Hannah White, Opinion/Editorial Editor

We live in a world full of unique difficulties, but one of the greatest challenges facing

many high school students stems from within themselves. Easily the most widespread epidemic

in high schools is that of students not taking accountability for their own learning. “My classes

are too hard!” they cry. “My teacher doesn’t teach me anything! How can you expect me to do

well?”

It comes down to this: students are responsible for their own education. It is not the

teacher’s job to force material down unwilling students’ throats or curve tests so that even the

laziest student passes. If students want to do well, they have to take initiative. They need to go to

class with willing attitudes and open minds. They need to study effectively. Some classes may be

ridiculously hard, but anyone can pass if they put in the required effort.

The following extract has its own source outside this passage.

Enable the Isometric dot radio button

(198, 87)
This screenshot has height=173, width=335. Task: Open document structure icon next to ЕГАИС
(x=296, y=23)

Writer and producer J. Michael Straczynski said, “People spend too much time finding

other people to blame, too much energy finding excuses for not being what they are capable of

being, and not enough energy putting themselves on the line, growing out of the past, and getting

on with their lives.” Students blame teachers, parents, and other commitments for not doing well,

but they would be better off if they took responsibility for the classes they chose to take and the

activities to which they committed themselves.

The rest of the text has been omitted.